Sunday, August 12, 2007

From India, a Cautionary Tale

Published: August 12, 2007


If this week did not mark the 60th anniversary of the bloody British withdrawal from India, it would be easy to dismiss the latest attempt to involve the Uited Nations more deeply in Iraq as risible.

Scorn is seldom in short supply on Iraq. Why, the get-out-now brigade will ask, should a UN already battered by Baghdad and led by an unproven secretary general have any chance of easing the mayhem when the mightiest power on earth has labored in vain for four years?

Is the U.S. maneuver that led to the unanimous approval last week of a resolution giving the United Nations a central role in promoting regional and Iraqi national reconciliation not just the latest Bush administration attempt to kick failure far enough down the road for it to become somebody else's problem?

The argument is easy to make, as facile as all the cheap electoral point-scoring that makes up what passes for political debate on Iraq in an America counting the days to next year's presidential vote.

The untidy thing is that the fate of 26 million Iraqis and the fortunes of the Republican and Democratic parties do not mesh.

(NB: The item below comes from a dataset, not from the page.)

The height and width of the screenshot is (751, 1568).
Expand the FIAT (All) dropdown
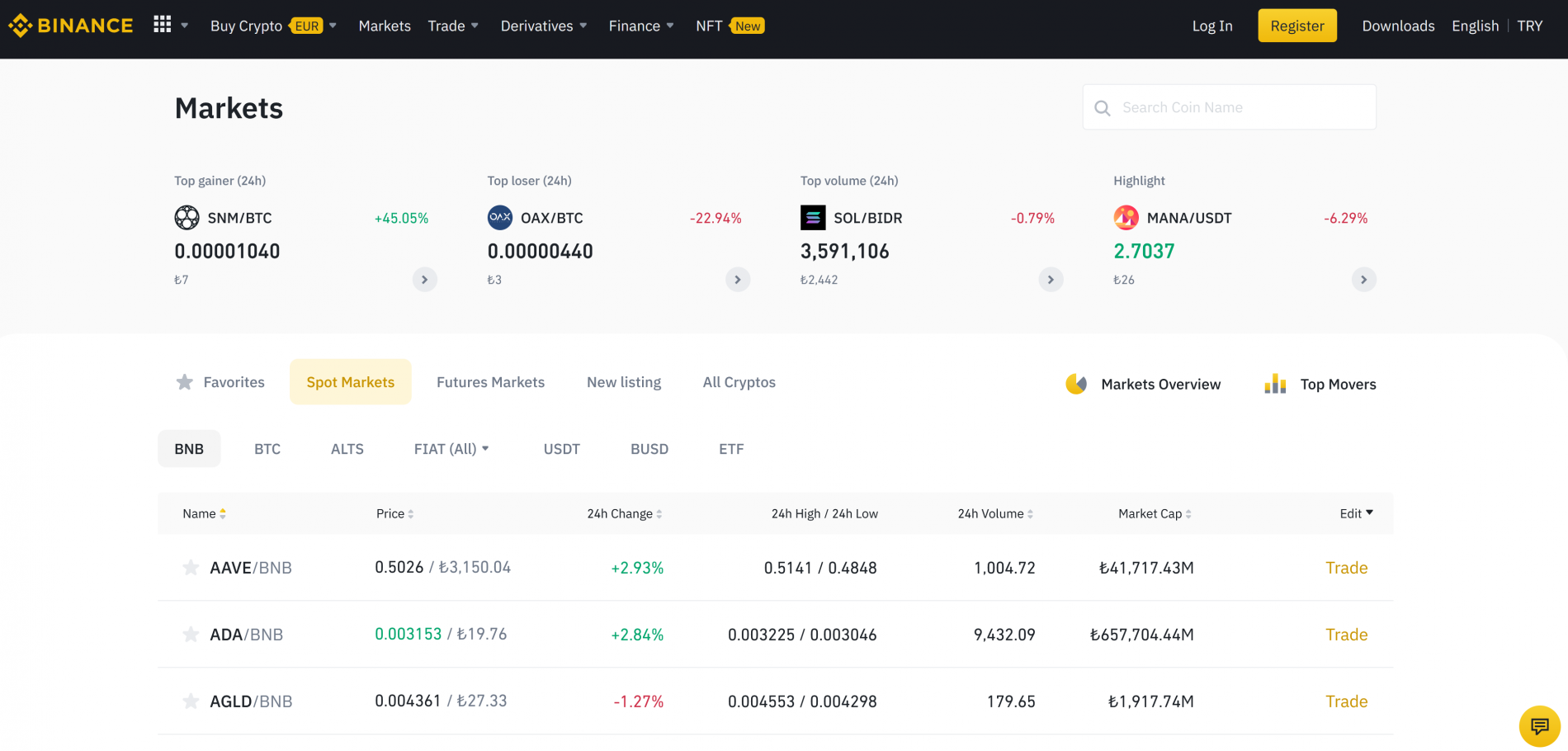point(451,449)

The former is a lifelong affair, the latter often a matter of sound bites.

America has incurred a debt to Iraq, and the liability is weightier than the paper on the sub-prime mortgage market. Those in a hurry for neat resolutions in Mesopotamia might cast their minds back 60 years to the summer of 1947 when, on Aug. 15, after almost a century of direct rule, the British quit India, having drawn some hasty lines on a map.

The lines produced Pakistan. The rapid exit - independence and partition had only been approved a couple of months earlier by Parliament - produced a savage outbreak of killing and rape among millions of Hindus and Muslims attempting to disentangle entwined existences. India and Pakistan went to war over still-contested Kashmir.

I know, India is not Iraq, the world of 1947 is not that of 2007, and America's Iraqi foray amounts to a brief interlude compared to Britain's passage to India. But playing with fire still tends to produce explosions. Any U.S. withdrawal, or significant troop reduction, must be meticulously prepared.

Iraq right now involves a proxy war in which Iran wants to consolidate Shiite ascendancy, Saudi Arabia wants to ensure Sunnis have a share of power, and Turkey wants to prevent the Kurds from laying their hands on oil-rich Kirkuk, so establishing the economic basis for an independent Kurdistan.

A proxy war over the most explosive issue in the Middle East today - Persia ascendant - could easily become a direct war, absent America's offsetting influence, however costly that influence is. Which is where the UN comes in.

The resolution calls on the UN to "advise, support and assist" Iraq in "facilitating regional dialogue."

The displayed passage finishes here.